» **Texto do documento**
▽

Apesar da redução, o cenário ainda é 
preocupante, já que a quantidade de 
pessoas que tentam parar de fumar 
também teve queda, de 51,1% para 46,6% 
dos entrevistados. As informações 
alertam para a necessidade de reforçar 
ações de combate ao fumo.
O Vigitel 2019, que realiza a vigilância 
de fatores de risco e proteção para 
doenças crônicas por inquérito 
telefônico, apontou queda de 
prevalência de fumantes nas capitais 
brasileiras de 15,7% a 9,8% no período de 
2006 a 2019. Nas 27 capitais, a 
frequência de adultos fumantes foi de 
9,8%, sendo maior no sexo masculino 
(12,3%) do que no feminino (7,7%). No 
total da população, a frequência de 
fumantes foi menor entre os adultos 
jovens (antes dos 25 anos de idade) e 
entre os adultos com 65 anos e mais.
A frequência de adultos que fumam 
variou entre 4,4% em Teresina e 14,6% 
em Porto Alegre. As maiores frequências 
de fumantes foram encontradas, entre 
homens, em Rio Branco (17,1%), no 
Distrito Federal (15,8%) e em São Paulo 
(15,6%); e, entre mulheres, em Porto 
Alegre (14,1%), São Paulo (11,7%) e 
Curitiba (11%). As menores frequências 
de fumantes, no sexo masculino, 
ocorreram em Aracaju (5,7%), Maceió 
(5,9%) e Teresina (6,4%); e, no sexo 
feminino, em Manaus (2,2%), São Luís 
(2,7%) e Teresina (2,8%).
PESQUISA NACIONAL DE SAÚDE 2019
Os dados da última PNS, mostram que 
o percentual de usuários de derivados 
de tabaco é de 12,8% entre os 
entrevistados. O número é menor do que 
o registrado em 2013, de 14,9%. A região 
Nordeste registrou a maior redução, de 
14,7% em 2013 para 11% em 2019. Nesse 
mesmo período, o grupo de ex- 
fumantes aumentou, passando de 17,5% 
para 26,6%.

△

[Dados de localização por coordenadas de pixel]

▽

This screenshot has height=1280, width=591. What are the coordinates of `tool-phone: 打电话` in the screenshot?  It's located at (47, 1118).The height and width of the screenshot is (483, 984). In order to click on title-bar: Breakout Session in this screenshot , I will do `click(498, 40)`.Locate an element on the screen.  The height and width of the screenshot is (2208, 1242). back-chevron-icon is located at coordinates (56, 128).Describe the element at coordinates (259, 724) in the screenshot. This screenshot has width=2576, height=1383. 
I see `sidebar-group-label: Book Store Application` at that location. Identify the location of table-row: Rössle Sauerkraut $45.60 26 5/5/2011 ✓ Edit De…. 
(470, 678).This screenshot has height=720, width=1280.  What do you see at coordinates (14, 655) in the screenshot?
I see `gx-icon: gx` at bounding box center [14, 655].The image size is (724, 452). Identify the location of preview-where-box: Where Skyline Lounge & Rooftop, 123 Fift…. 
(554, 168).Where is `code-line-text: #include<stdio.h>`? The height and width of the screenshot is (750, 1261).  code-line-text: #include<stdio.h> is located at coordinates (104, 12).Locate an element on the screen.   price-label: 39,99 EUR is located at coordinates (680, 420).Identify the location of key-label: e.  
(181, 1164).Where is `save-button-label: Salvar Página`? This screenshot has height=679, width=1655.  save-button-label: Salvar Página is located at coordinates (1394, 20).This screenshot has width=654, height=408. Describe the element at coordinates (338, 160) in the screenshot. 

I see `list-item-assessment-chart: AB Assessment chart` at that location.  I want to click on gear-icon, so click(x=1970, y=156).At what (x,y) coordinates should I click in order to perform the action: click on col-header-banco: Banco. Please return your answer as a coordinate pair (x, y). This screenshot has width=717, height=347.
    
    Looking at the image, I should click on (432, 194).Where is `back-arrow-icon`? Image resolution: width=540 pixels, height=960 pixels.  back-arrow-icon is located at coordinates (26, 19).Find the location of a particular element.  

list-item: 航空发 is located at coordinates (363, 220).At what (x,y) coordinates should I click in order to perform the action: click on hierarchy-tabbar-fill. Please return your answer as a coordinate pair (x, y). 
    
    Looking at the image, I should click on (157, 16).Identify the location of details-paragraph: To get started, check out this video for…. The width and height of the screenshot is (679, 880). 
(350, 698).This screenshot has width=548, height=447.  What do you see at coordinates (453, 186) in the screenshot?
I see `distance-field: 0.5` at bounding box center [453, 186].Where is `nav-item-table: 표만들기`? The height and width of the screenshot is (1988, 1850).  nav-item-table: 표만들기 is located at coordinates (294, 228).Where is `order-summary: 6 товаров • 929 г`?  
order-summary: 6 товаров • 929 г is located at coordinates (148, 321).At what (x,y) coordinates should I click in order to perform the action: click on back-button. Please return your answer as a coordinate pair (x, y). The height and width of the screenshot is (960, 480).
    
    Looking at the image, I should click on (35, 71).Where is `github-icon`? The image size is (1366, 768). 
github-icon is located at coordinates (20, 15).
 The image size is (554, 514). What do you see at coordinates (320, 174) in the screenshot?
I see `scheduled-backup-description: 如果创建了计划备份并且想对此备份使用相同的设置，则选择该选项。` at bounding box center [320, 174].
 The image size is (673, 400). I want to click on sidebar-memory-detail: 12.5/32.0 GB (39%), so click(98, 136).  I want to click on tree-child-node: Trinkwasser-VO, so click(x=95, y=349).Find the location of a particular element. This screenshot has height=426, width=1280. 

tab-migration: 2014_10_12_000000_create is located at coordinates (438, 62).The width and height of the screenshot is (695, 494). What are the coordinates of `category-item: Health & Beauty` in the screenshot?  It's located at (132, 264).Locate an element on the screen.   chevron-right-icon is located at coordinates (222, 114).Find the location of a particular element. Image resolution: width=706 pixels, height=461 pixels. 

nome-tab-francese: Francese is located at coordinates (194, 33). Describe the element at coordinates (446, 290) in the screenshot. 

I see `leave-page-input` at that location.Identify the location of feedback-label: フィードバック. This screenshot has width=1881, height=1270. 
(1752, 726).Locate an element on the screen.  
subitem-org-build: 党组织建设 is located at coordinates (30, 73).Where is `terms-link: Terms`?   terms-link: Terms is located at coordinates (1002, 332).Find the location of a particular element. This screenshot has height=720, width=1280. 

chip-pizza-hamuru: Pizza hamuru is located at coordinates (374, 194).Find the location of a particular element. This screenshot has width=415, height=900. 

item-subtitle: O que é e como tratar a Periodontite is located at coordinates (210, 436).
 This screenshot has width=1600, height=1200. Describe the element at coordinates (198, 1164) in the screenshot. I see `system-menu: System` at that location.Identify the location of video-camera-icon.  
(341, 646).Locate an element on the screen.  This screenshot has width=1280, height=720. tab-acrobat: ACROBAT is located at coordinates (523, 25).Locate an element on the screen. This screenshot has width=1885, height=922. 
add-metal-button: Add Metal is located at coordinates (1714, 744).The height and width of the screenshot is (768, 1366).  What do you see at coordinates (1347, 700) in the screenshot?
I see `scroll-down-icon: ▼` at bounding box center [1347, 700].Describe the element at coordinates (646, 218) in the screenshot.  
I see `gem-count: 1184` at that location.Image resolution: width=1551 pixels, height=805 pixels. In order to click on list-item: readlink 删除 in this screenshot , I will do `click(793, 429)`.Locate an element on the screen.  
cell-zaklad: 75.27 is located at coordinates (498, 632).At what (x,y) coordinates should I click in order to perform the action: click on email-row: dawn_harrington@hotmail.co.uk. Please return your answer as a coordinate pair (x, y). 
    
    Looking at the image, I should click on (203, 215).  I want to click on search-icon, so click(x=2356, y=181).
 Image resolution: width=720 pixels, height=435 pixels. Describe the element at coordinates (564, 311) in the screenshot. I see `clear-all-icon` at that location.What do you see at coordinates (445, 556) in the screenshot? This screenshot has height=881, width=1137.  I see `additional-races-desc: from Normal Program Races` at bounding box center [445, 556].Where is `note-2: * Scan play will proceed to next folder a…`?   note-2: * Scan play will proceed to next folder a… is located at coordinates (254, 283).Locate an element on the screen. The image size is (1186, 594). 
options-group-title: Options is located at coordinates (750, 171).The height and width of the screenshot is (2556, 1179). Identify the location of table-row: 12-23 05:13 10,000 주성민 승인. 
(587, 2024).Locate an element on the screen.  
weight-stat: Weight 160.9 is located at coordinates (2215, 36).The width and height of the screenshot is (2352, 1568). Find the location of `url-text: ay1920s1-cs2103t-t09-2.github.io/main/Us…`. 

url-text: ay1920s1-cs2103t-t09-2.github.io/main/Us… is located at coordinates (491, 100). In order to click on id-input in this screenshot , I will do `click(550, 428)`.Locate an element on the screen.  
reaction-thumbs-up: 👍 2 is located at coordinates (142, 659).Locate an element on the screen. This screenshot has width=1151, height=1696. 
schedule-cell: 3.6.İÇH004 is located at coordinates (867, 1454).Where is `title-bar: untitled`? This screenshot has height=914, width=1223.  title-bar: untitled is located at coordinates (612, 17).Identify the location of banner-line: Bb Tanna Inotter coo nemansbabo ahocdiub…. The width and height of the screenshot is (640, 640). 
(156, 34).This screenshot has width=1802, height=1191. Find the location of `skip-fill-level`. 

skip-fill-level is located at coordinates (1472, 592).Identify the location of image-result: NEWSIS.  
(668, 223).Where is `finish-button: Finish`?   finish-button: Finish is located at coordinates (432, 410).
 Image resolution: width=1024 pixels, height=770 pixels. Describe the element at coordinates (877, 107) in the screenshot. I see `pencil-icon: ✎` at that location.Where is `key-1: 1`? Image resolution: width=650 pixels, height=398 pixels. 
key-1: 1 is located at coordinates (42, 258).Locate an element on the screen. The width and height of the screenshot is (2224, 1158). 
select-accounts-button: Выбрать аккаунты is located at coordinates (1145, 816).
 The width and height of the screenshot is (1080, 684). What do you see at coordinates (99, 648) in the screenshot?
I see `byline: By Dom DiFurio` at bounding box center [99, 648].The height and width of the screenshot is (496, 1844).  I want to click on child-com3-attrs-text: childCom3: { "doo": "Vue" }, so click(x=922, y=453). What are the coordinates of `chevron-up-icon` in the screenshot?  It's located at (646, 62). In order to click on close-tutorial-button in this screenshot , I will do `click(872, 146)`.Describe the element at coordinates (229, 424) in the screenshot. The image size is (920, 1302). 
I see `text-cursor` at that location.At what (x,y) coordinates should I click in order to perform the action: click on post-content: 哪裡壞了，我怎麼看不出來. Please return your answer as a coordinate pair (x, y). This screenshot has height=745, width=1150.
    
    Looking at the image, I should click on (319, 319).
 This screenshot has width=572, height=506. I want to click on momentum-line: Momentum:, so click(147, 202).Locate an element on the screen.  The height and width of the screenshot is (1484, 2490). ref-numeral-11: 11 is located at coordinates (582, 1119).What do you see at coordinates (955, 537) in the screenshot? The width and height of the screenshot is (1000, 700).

△

» **Tarefas**
1. De acordo com o texto sobre o tabagismo no Brasil, qual foi a frequência de adultos fumantes nas 27 capitais segundo o Vigitel 2019?
2. Liste todas as capitais que o texto sobre o tabagismo no Brasil aponta com as menores frequências de fumantes, seja no sexo masculino ou no feminino.
3. Escreva a continuação do texto sobre o tabagismo no Brasil, começando logo após a última frase.

» **Tarefas resolvidas**
1. A frequência foi de 9,8%.

2. Aracaju, Maceió, Teresina, Manaus e São Luís.

3.
De acordo com dados do Boletim 
Epidemiológico do Ministério da Saúde, 
que apresenta o panorama do uso atual 
de produtos derivados do tabaco, no 
Brasil, são mais de 160 mil mortes anuais 
atribuíveis ao tabaco, o que representa
443 mortes por dia. O tabaco é 
responsável por mais de 8 milhões de 
mortes por ano no mundo, contudo, até 
2030, pode ser responsável por 10% do 
total de mortes globais.
Considerado um fator de risco 
importante para as doenças crônicas 
não transmissíveis, o tabagismo está 
relacionado ao desenvolvimento de 
aproximadamente 50 doenças, entre 
elas vários tipos de câncer, doenças do 
aparelho respiratório, como enfisema 
pulmonar, e doenças cardiovasculares, 
como infarto agudo do miocárdio, 
hipertensão arterial e acidente vascular 
cerebral.
VIGITEL 2019
O perfil de usuários de produtos 
derivados do tabaco foi de homens na 
faixa etária de 40 a 50 anos, sem 
instrução e fundamental incompleto, 
entretanto, as mulheres apresentaram 
maior frequência de exposição ao fumo 
passivo, principalmente no ambiente 
domiciliar e de trabalho.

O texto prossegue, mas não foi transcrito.